Institute: Pennsylvania
Year Established: 2018 Start Date: 2018-03-01 End Date: 2019-02-28
Total Federal Funds: $21,657 Total Non-Federal Funds: $44,817
Principal Investigators: Zhenhui Li
Project Summary: In the last decade and a half, improvements in hydrocarbon extraction such as high volume hydraulic fracturing (HVHF) and horizontal drilling have increased shale gas production throughout several states in the northeast. In the Marcellus gas play that underlies eight populous northeastern states, the development of shale gas production has been particularly rapid. This fast-pace development has occasionally impacted water quality, leading to increased public scrutiny in Pennsylvania (PA) with respect to shale gas development and water quality.

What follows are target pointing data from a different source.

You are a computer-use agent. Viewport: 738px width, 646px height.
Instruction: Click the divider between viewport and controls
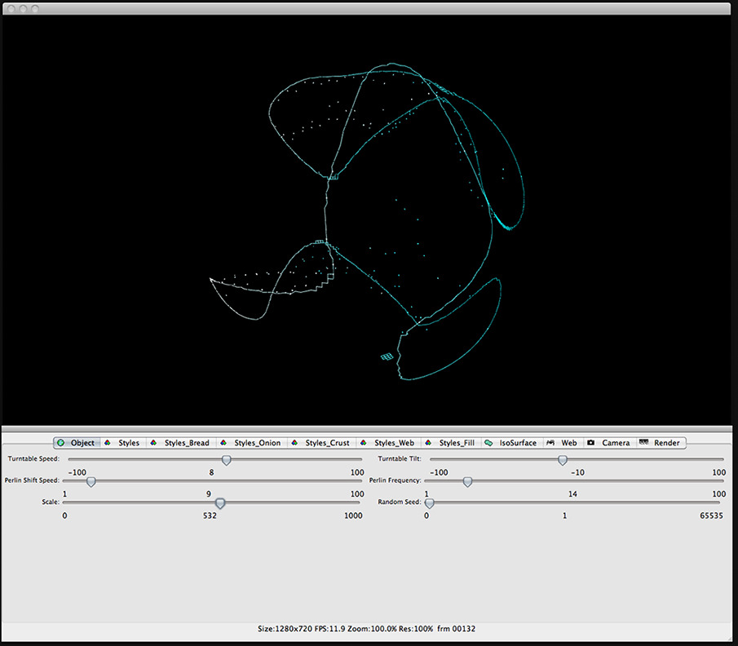pos(369,429)
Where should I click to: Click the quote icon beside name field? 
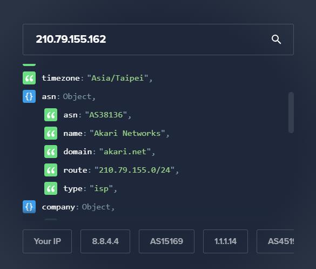51,133
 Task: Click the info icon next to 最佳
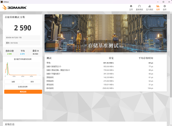pyautogui.click(x=38, y=51)
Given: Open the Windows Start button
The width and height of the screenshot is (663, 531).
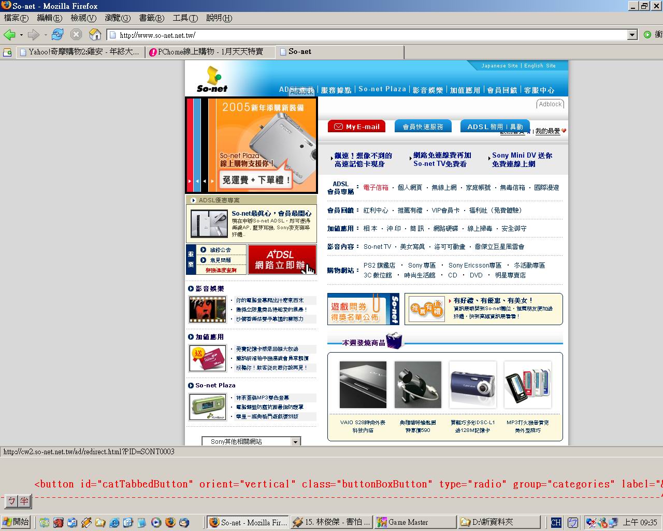Looking at the screenshot, I should tap(16, 522).

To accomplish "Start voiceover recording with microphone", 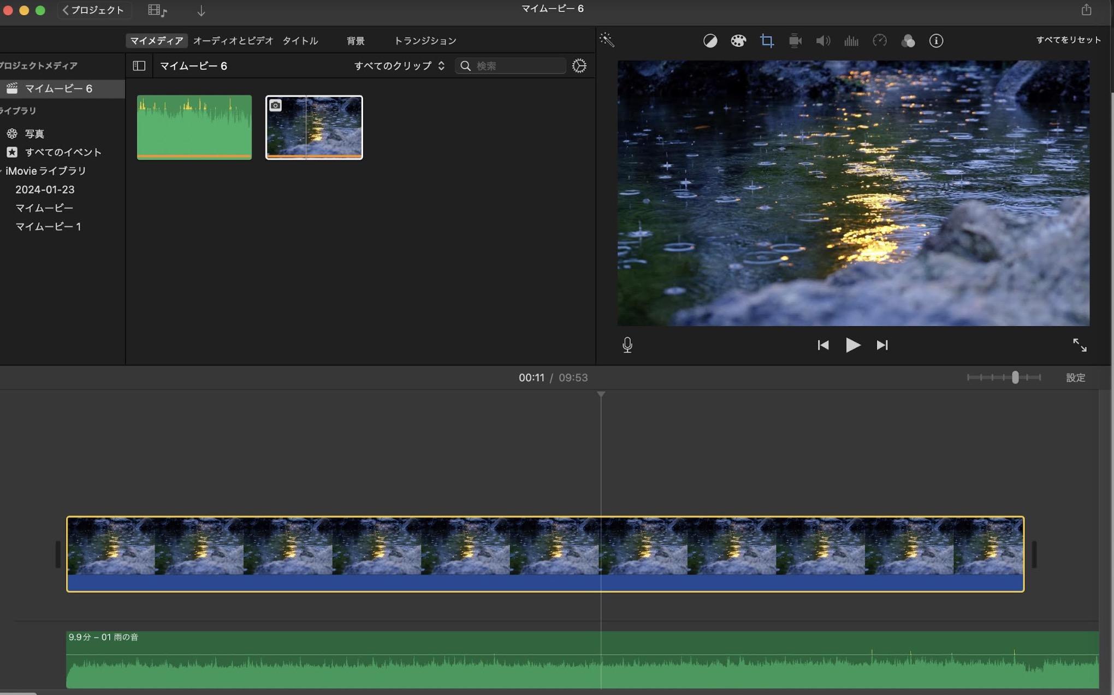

Detection of contamination is difficult given variations in the background chemistry of both surface and ground waters. At the same time, many state and federal agencies are collecting and publishing water chemistry data, including the PA Department of Environmental Protection (PA DEP); U.S. Geological Survey (USGS); U.S. Environment Protection Agency: (EPA). Investigating such large datasets to distinguish contamination from background variation requires innovative methods. We propose to develop data mining techniques to analyze water chemistry data and shed light on contaminants such as CH4 and heavy metals. In particular, we will build a data-driven machine learning model to describe correlations in water chemistry. Our key innovation is to interpret the models by proposing techniques to select features, to test clustering, and to explore embedding. As shown by our recent publications, our data-driven approach will demonstrate both natural and anthropogenic controls on subsurface water chemistry that can be generalized to other areas of environmental data analysis. Two types of deliverables are expected: 1) a useful data mining algorithm will be released for others to use; and 2) papers will be published summarizing findings detailing the data mining techniques and inferences. These interactive approaches will benefit geological and computer scientists and will improve understanding of water quality for the public even beyond the scope of issues related to shale gas and water quality.